SÃO PAULO - Ao qualificar como de "descalabro" a situação das contas públicas, o ministro da Fazenda, Pedro Malan, passa a impressão de que acaba de assumir o cargo e está fazendo o inventário de uma gestão anterior.
Pena que a atual equipe econômica, incluindo o seu chefe, o hoje presidente Fernando Henrique Cardoso, esteja no comando há dois anos e meio, desde que FHC assumiu a Fazenda.
Se, nesse período de 30 meses, tudo o que conseguiram produzir (ou não conseguiram evitar) é o "descalabro", em termos de contas públicas, não deixam a menor margem para otimismo para os 36 meses que lhes restam, certo?.
É claro que Malan deveria estar se referindo menos às contas da União e mais às dos Estados, que são as de fato calamitosas, mas a distinção, do ponto de vista da estabilidade, é irrelevante.
Pior: o governo joga para "as reformas" -que passou a ser uma espécie de "abre-te Sésamo" de uso universal- a perspectiva de uma estabilidade duradoura. Ora, todas as reformas já aprovadas no Congresso só terão efeito tangencial para a estabilidade. É o caso das mudanças no capítulo da Ordem Econômica da Constituição.
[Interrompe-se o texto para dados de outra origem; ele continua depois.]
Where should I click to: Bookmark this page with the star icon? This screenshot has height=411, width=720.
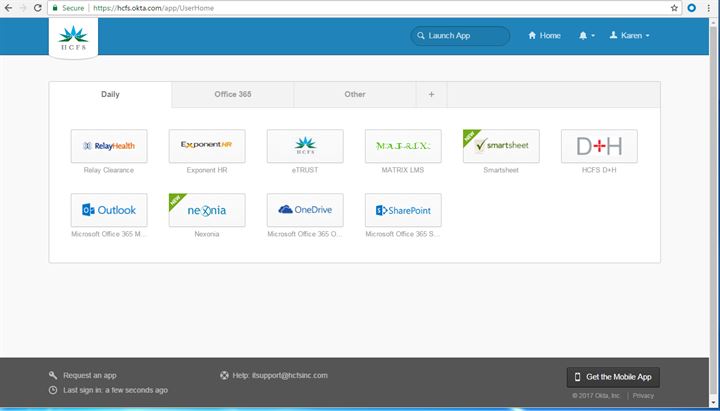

Vão, no máximo, dar confiança aos investidores privados, internos e externos.
Mas é uma confiança volátil, como o prova o México, país que avançou mais do que o Brasil no mesmo tipo de reformas, mas nem por isso deixou de ser vítima de uma monumental crise de confiança.
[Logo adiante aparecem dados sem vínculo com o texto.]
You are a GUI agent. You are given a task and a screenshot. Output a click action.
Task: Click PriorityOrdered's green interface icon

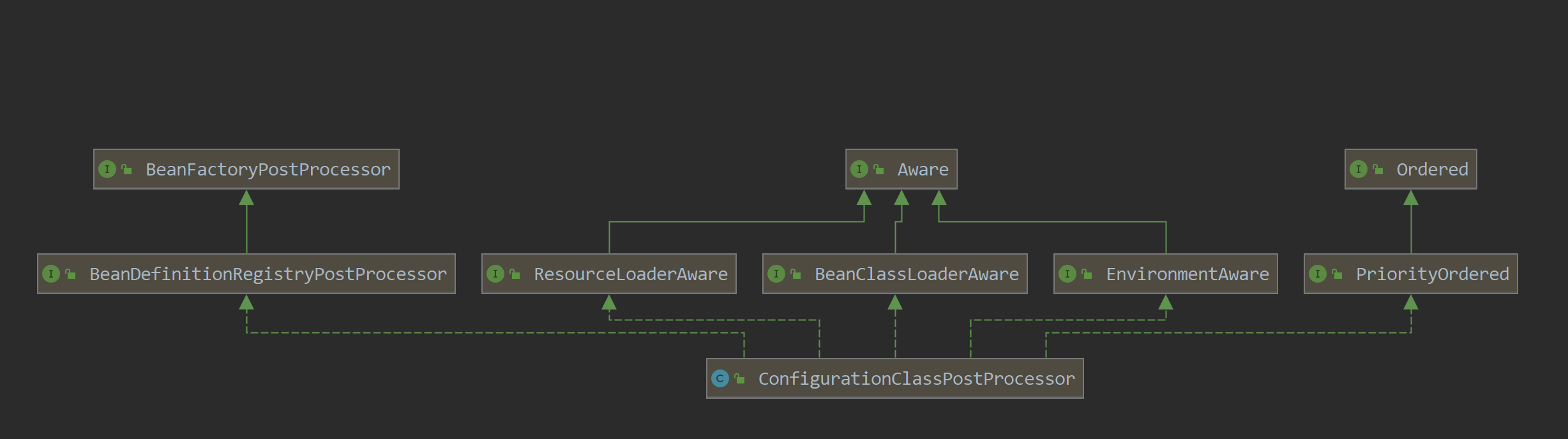[1318, 274]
O governo, aliás, está confessando, indiretamente, que "as reformas" até agora corrigem pouco ou nada o tal "descalabro" das contas públicas. Se não, como explicar o formidável empenho na prorrogação do FSE (Fundo Social de Emergência) com outro nome, seja qual for?
Com isso, o governo corre o risco de perder um elemento vital, a credibilidade na sua palavra. Antes, ai de quem se atrevesse a dizer que o fundo não era social nem de emergência. Ou de quem ousasse usar palavra tão forte como "descalabro" para descrever a situação das contas públicas.
Agora, o jargão oficial já incorpora essas verdades.